* **Recorded information**:

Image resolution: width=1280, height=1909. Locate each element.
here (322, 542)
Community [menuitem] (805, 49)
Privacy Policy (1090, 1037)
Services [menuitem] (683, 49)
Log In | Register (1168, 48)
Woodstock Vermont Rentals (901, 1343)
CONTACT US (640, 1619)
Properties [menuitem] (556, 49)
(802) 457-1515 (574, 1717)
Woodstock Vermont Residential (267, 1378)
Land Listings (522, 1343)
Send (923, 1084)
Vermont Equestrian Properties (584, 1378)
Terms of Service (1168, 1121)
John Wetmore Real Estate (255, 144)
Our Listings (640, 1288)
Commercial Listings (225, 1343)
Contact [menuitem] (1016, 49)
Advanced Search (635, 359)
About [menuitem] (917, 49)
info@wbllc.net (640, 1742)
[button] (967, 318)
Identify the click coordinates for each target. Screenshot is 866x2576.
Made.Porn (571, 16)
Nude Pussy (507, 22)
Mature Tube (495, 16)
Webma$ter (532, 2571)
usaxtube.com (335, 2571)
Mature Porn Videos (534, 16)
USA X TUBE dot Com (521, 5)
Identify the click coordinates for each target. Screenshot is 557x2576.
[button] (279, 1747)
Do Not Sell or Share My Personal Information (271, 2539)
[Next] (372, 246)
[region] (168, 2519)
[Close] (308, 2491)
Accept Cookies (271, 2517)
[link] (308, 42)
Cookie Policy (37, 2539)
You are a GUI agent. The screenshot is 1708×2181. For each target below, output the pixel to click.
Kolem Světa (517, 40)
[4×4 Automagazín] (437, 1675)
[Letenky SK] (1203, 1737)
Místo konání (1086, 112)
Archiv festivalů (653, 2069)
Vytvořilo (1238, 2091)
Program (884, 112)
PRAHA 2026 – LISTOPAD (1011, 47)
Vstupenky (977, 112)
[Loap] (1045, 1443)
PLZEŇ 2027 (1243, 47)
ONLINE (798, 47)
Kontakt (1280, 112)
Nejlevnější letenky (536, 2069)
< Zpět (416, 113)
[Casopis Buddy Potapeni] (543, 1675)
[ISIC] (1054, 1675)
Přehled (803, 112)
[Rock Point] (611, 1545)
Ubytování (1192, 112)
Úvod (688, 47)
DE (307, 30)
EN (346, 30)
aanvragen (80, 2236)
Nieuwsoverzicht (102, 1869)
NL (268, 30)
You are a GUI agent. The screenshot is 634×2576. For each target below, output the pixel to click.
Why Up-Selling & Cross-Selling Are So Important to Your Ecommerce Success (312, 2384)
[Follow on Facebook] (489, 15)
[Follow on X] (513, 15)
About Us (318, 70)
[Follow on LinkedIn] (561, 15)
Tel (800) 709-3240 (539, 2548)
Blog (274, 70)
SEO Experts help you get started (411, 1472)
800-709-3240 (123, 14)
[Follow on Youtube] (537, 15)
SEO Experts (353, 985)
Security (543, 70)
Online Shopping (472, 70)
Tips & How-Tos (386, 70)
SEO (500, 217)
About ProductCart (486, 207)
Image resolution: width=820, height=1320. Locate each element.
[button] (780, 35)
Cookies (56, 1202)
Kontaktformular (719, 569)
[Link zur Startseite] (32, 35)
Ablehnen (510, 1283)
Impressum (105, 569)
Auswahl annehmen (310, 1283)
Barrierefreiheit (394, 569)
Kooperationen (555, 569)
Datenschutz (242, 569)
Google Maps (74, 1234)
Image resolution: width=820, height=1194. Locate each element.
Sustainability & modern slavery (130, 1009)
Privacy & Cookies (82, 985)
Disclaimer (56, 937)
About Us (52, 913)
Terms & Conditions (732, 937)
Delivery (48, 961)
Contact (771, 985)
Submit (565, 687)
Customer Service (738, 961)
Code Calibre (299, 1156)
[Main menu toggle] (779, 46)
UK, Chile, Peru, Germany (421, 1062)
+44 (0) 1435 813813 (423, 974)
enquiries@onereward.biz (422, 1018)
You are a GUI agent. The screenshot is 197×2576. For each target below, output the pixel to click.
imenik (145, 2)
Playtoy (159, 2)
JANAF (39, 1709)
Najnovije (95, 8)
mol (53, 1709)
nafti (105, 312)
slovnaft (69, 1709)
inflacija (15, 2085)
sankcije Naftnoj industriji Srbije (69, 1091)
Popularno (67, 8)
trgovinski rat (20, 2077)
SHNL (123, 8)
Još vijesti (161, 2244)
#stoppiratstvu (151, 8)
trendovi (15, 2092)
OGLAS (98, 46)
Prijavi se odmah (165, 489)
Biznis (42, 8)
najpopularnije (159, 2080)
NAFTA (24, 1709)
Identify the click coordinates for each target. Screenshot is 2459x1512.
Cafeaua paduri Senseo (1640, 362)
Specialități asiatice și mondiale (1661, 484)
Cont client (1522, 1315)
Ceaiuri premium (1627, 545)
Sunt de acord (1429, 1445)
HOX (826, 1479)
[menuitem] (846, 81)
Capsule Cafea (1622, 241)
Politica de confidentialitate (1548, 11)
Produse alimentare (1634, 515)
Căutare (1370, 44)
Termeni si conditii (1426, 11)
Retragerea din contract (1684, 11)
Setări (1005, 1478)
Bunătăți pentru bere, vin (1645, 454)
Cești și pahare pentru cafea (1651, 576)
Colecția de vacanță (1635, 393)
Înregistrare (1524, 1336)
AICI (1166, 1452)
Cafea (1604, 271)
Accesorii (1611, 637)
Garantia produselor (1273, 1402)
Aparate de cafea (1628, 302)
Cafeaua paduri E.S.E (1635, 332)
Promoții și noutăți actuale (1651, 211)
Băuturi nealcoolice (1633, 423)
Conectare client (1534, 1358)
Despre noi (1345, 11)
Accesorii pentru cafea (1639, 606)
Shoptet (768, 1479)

* **Activity**: Return, please, the lines of the data from the first through the line containing "Why Up-Selling &", both kept, exactly as they stand and nothing more.

* **Answer box**:
Image resolution: width=1280, height=1909. Locate each element.
here (322, 542)
Community [menuitem] (805, 49)
Privacy Policy (1090, 1037)
Services [menuitem] (683, 49)
Log In | Register (1168, 48)
Woodstock Vermont Rentals (901, 1343)
CONTACT US (640, 1619)
Properties [menuitem] (556, 49)
(802) 457-1515 (574, 1717)
Woodstock Vermont Residential (267, 1378)
Land Listings (522, 1343)
Send (923, 1084)
Vermont Equestrian Properties (584, 1378)
Terms of Service (1168, 1121)
John Wetmore Real Estate (255, 144)
Our Listings (640, 1288)
Commercial Listings (225, 1343)
Contact [menuitem] (1016, 49)
Advanced Search (635, 359)
About [menuitem] (917, 49)
info@wbllc.net (640, 1742)
[button] (967, 318)
Identify the click coordinates for each target. Screenshot is 866x2576.
Made.Porn (571, 16)
Nude Pussy (507, 22)
Mature Tube (495, 16)
Webma$ter (532, 2571)
usaxtube.com (335, 2571)
Mature Porn Videos (534, 16)
USA X TUBE dot Com (521, 5)
Identify the click coordinates for each target. Screenshot is 557x2576.
[button] (279, 1747)
Do Not Sell or Share My Personal Information (271, 2539)
[Next] (372, 246)
[region] (168, 2519)
[Close] (308, 2491)
Accept Cookies (271, 2517)
[link] (308, 42)
Cookie Policy (37, 2539)
You are a GUI agent. The screenshot is 1708×2181. For each target below, output the pixel to click.
Kolem Světa (517, 40)
[4×4 Automagazín] (437, 1675)
[Letenky SK] (1203, 1737)
Místo konání (1086, 112)
Archiv festivalů (653, 2069)
Vytvořilo (1238, 2091)
Program (884, 112)
PRAHA 2026 – LISTOPAD (1011, 47)
Vstupenky (977, 112)
[Loap] (1045, 1443)
PLZEŇ 2027 (1243, 47)
ONLINE (798, 47)
Kontakt (1280, 112)
Nejlevnější letenky (536, 2069)
< Zpět (416, 113)
[Casopis Buddy Potapeni] (543, 1675)
[ISIC] (1054, 1675)
Přehled (803, 112)
[Rock Point] (611, 1545)
Ubytování (1192, 112)
Úvod (688, 47)
DE (307, 30)
EN (346, 30)
aanvragen (80, 2236)
Nieuwsoverzicht (102, 1869)
NL (268, 30)
You are a GUI agent. The screenshot is 634×2576. For each target below, output the pixel to click.
Why Up-Selling & Cross-Selling Are So Important to Your Ecommerce Success (312, 2384)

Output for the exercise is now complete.